Freddy thought about his story. “At the end, everyone was scrambling to save what they could and put their lives back together.” She drew a breath. “I’m not excusing what you did. But anyone who lived through those times would understand it.”
“That doesn’t make it right. But maybe I could have convinced myself and lived with it. Unfortunately, selling the troop’s beef wasn’t the worst of it.”
“What was?”
“Learning that the Frenchman who bought my cattle sold them to the Union,” he said in a voice so filled with pain that Freddy winced. “My herd fed the soldiers who were doing their damnedest to kill my neighbors and friends,” he said harshly. “The day I learned what happened to those beeves, I walked into a saloon and ordered a bottle. I didn’t put the bottle down until eighteen months ago.”

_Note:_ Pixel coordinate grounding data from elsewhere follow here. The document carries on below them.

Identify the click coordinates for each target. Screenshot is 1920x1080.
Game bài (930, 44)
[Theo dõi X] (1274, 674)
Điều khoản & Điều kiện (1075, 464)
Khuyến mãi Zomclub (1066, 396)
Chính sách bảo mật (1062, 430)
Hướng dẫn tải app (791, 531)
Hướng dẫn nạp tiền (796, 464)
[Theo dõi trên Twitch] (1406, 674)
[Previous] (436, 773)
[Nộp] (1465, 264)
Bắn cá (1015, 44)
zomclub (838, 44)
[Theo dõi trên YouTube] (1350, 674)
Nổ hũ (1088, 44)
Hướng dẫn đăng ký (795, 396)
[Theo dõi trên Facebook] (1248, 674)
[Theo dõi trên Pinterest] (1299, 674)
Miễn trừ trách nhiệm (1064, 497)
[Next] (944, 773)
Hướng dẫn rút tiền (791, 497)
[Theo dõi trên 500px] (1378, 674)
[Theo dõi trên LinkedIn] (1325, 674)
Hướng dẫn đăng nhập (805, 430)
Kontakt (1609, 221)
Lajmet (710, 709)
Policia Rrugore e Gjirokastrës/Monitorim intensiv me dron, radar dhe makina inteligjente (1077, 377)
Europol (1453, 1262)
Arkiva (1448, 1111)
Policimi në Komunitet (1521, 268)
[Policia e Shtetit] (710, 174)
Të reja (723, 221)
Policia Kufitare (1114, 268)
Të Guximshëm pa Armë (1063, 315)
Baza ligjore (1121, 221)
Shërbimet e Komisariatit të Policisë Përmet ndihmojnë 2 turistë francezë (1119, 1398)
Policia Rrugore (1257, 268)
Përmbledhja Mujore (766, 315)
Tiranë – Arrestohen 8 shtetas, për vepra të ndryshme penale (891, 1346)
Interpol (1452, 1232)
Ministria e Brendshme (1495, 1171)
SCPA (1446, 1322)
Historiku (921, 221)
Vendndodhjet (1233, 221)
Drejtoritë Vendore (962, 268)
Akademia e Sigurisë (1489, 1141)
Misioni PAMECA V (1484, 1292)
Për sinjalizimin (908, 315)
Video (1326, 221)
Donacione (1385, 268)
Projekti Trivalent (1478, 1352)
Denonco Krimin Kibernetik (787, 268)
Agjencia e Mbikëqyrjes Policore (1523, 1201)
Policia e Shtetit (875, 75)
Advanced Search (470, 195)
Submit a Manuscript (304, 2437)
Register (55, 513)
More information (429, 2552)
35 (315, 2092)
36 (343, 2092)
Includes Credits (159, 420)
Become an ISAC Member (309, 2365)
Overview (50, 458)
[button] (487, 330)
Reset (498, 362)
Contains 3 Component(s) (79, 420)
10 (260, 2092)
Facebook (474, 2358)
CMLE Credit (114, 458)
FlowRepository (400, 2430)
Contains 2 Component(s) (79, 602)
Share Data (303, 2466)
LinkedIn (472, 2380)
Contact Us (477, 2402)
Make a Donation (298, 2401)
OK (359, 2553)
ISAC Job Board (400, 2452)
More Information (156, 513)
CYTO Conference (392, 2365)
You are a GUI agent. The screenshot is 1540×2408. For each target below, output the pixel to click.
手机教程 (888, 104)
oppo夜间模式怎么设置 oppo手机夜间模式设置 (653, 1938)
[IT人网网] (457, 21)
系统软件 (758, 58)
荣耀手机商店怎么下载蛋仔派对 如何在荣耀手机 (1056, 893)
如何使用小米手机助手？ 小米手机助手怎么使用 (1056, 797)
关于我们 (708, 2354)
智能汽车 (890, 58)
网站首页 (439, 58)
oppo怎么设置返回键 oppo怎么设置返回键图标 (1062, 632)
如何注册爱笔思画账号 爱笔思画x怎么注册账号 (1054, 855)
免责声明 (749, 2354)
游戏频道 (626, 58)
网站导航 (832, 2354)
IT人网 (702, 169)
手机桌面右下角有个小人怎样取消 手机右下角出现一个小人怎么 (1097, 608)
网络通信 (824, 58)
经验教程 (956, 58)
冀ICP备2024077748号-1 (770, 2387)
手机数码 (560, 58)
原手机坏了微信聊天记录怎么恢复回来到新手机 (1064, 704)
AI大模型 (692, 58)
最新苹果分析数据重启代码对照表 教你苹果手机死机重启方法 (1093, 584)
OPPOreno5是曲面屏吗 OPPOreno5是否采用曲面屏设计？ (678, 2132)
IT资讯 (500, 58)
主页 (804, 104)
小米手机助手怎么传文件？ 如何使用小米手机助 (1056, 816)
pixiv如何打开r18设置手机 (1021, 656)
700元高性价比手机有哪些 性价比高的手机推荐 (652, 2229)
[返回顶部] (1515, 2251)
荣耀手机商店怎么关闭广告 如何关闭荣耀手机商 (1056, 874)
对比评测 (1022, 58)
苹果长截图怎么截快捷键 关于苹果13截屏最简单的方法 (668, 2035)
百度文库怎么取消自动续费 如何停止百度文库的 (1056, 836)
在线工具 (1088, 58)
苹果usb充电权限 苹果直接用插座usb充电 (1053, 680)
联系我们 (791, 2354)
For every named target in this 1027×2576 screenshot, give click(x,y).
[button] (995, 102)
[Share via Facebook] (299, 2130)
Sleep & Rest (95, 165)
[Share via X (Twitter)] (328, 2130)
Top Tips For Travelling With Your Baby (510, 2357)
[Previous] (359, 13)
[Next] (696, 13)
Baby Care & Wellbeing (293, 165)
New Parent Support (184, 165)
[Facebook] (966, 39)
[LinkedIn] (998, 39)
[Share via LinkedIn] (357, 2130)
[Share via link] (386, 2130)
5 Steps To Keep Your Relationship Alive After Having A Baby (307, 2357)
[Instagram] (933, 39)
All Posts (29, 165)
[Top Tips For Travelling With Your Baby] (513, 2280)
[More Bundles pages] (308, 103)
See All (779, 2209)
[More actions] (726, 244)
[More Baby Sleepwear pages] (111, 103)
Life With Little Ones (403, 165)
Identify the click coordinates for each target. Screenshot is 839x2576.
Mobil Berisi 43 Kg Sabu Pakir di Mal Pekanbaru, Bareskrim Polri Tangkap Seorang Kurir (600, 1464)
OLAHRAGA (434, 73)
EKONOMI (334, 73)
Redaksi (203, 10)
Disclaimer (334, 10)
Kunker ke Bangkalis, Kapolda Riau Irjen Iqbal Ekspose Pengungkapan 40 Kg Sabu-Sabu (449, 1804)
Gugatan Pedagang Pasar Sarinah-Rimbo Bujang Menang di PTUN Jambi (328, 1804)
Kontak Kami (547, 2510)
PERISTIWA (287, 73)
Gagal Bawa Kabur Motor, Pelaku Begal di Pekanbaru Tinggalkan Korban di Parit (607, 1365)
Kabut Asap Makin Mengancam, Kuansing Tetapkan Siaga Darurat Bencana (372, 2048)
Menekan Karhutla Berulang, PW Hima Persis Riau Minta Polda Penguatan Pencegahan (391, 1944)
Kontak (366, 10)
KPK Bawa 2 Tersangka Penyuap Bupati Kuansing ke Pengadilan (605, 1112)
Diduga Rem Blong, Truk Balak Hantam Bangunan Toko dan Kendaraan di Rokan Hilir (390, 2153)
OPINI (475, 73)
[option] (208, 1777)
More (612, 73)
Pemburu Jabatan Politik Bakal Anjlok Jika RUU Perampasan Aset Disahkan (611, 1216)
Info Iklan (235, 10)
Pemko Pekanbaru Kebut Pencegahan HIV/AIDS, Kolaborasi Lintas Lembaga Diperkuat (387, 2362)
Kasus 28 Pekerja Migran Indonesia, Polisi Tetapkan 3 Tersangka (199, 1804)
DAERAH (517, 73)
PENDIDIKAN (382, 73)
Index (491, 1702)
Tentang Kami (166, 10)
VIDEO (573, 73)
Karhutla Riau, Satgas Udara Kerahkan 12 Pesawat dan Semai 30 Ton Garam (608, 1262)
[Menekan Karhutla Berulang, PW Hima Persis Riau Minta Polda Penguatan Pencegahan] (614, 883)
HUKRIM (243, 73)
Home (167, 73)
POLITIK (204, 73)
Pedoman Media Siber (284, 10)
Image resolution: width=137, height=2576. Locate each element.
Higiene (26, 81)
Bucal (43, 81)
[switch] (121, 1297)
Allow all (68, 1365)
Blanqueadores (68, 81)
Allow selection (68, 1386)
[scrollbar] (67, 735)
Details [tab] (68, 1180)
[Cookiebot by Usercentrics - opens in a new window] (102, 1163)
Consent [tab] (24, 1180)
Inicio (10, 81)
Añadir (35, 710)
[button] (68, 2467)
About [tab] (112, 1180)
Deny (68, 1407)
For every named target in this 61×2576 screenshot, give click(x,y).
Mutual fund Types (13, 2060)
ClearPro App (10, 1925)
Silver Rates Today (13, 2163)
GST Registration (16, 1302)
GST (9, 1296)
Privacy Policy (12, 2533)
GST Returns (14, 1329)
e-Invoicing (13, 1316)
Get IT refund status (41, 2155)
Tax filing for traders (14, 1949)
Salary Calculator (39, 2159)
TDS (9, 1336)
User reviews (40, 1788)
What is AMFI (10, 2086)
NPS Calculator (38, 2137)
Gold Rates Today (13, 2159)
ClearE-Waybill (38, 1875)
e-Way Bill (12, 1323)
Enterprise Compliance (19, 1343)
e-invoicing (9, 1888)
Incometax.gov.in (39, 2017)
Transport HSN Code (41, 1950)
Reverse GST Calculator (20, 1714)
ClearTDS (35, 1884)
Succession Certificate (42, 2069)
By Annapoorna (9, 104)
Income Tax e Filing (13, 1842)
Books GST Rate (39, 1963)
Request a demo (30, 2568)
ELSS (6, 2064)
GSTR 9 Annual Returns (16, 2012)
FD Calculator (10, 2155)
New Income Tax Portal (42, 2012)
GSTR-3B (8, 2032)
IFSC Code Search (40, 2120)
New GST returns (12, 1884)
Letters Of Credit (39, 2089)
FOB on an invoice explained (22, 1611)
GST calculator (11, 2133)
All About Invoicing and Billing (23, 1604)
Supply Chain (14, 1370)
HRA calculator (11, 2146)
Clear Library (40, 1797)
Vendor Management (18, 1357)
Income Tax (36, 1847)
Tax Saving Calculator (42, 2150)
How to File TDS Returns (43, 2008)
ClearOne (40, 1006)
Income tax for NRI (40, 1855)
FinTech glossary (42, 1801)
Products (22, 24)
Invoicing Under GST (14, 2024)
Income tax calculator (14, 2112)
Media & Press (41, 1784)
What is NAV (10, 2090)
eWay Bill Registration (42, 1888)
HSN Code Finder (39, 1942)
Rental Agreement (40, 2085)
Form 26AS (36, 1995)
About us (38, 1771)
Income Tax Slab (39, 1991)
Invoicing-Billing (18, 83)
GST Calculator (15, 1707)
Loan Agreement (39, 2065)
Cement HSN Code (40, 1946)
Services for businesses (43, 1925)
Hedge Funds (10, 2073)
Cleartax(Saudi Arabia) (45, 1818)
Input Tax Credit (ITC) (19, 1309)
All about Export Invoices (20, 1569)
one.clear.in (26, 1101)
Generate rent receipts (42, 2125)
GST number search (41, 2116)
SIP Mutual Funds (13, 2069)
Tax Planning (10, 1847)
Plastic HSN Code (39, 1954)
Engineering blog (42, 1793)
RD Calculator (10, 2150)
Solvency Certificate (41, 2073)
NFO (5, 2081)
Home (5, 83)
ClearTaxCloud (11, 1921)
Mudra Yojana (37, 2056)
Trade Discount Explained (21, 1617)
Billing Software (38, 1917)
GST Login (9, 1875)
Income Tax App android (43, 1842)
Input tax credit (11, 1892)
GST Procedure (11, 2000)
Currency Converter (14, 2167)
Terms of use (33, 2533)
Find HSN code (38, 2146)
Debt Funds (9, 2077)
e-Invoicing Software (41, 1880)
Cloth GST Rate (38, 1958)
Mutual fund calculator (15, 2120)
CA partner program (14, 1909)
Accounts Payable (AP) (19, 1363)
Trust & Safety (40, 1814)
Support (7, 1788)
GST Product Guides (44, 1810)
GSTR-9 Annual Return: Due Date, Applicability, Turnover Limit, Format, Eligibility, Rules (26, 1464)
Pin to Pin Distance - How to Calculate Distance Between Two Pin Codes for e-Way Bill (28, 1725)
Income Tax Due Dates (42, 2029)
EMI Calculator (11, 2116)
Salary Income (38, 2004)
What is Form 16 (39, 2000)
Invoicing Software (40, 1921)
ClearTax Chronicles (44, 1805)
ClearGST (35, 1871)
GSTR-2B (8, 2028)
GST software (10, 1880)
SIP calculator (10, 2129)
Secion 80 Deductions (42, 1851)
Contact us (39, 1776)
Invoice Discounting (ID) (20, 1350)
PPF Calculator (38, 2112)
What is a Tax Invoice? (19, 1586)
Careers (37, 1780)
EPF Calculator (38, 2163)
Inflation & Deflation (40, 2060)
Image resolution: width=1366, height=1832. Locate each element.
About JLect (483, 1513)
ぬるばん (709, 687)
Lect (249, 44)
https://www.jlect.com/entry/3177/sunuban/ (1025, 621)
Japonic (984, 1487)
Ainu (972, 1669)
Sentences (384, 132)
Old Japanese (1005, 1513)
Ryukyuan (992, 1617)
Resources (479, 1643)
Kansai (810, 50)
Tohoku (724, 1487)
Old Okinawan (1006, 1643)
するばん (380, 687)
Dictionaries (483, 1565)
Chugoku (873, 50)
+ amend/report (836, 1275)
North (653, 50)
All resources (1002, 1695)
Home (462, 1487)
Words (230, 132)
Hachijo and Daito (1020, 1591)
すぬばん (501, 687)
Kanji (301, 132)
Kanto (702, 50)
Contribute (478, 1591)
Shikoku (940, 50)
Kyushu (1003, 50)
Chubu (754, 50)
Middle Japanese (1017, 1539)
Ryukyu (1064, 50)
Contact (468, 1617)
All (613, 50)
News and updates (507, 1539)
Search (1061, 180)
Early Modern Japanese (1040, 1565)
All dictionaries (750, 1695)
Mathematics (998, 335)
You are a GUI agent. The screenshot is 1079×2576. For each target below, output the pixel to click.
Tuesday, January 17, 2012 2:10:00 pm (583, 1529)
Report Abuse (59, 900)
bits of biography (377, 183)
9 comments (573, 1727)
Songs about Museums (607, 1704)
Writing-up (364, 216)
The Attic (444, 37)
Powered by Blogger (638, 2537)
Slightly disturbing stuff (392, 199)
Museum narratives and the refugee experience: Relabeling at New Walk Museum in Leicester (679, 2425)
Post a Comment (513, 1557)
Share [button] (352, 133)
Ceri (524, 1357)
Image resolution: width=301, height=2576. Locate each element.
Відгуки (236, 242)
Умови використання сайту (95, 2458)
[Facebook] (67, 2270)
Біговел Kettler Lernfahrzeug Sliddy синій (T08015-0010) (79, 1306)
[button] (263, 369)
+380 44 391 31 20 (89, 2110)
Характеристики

“I’m sorry.” They sat in silence for several minutes. Freddy reached a hand across the table and clasped his fingers. “What made you stop drinking?” she asked gently.
“Maybe I’d punished myself enough,” he said at length. “I took care of the problem with Emile Julie, paid my share of what Lola and I owed him.” He shrugged, and his hand tightened around hers. “The war ended for me the day I saw Emile Julie again. It was time to put my life back together, try to salvage something from a long chain of mistakes.”
Freddy leaned forward. “We’ll get our cattle to Abilene, Dal. It’s going to mean a fresh start for all of us.” Now she told him about the deal Jack Caldwell had offered her, getting angry again as she did every time she thought about it. “We can’t trust him.”
“Lola offered to double my fee if I make sure we don’t deliver two thousand beeves.”